Among the loudest critics of the emissions trading scheme are large industrial concerns which claim it will undermine their ability to compete in export markets or against imports.
Rio Tinto, owner of the aluminium smelter at Tiwai Pt, told MPs the scheme would "put the smelter on the path to closure", imperilling more than 1000 jobs and more than $1 billion a year in export earnings.
Under the scheme the smokestack sector will get a free allocation of emission units sufficient to cover 90 per cent of their collective emissions in 2005. That 90 per cent will be reduced to zero over 12 years starting in 2019.
Details of the allocation plans for individual firms have yet to be thrashed out, and will have to be approved by Parliament.
The Government says the scheme will give them financial incentive to reduce emissions, but enough protection to keep them in business and not destroy the value of investment they made in the past in good faith.

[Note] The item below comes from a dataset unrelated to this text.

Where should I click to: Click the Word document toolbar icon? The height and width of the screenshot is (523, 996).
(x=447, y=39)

The smelter made deep cuts in its on-site emissions under voluntary arrangements in the 1990s, roughly halving emissions per kilogram of metal produced. A 2005 baseline year, Rio Tinto argues, gives it no credit for that and it will be hard pressed to find more savings.

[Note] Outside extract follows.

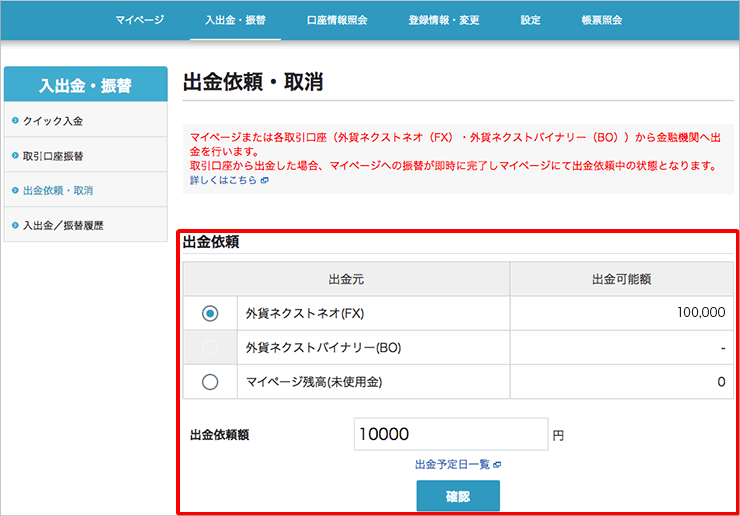Open the 出金予定日一覧 link
740x516 pixels.
click(x=452, y=465)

NZ Steel, which operates the Glenbrook steel mill, said the scheme was a threat to its medium-term viability and to plans its Australian parent company has to invest more than $1 billion at the plant over the next 10 years.
It said 80 per cent of its carbon emissions are the unavoidable outcome of the chemistry of making steel from ironsands. The amount of coal it uses to combine with the oxygen in its feedstock is already close to the theoretical minimum, it said.

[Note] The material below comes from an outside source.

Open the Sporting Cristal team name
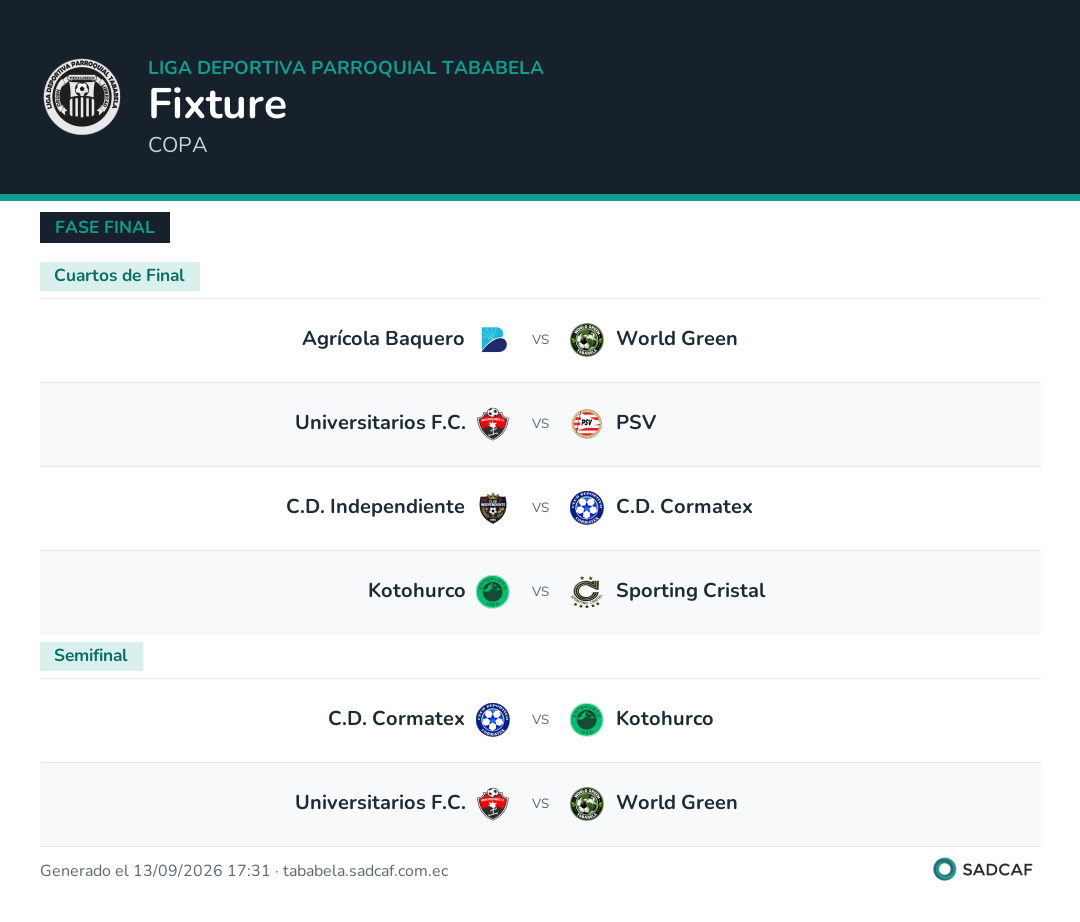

Holcim Cement plans to replace its existing 50-year-old plant on the West Coast with a new one in north Otago.
It would enable Holcim to reduce emissions per tonne of cement it sells by 18 or 19 per cent, its energy and climate change manager, Michael Rynne, said. It will also be some 75 per cent bigger, allowing the company to avoid importing cement as it now does because production from Westport falls well short of demand.
But an allocation of free permits set at 90 per cent of the Westport plant's 2005 emissions would clearly be a lot lower than if the new plant had already been commissioned.
It would send a perverse signal that it was better to keep a less efficient plant operating than invest in a new, more efficient one, Mr Rynne said.
Gary Taylor of the Environment Defence Society said industry always had an incentive to overstate the costs of a policy such as the emissions trading scheme and to pass those costs on to someone else, in this case the taxpayer and the future.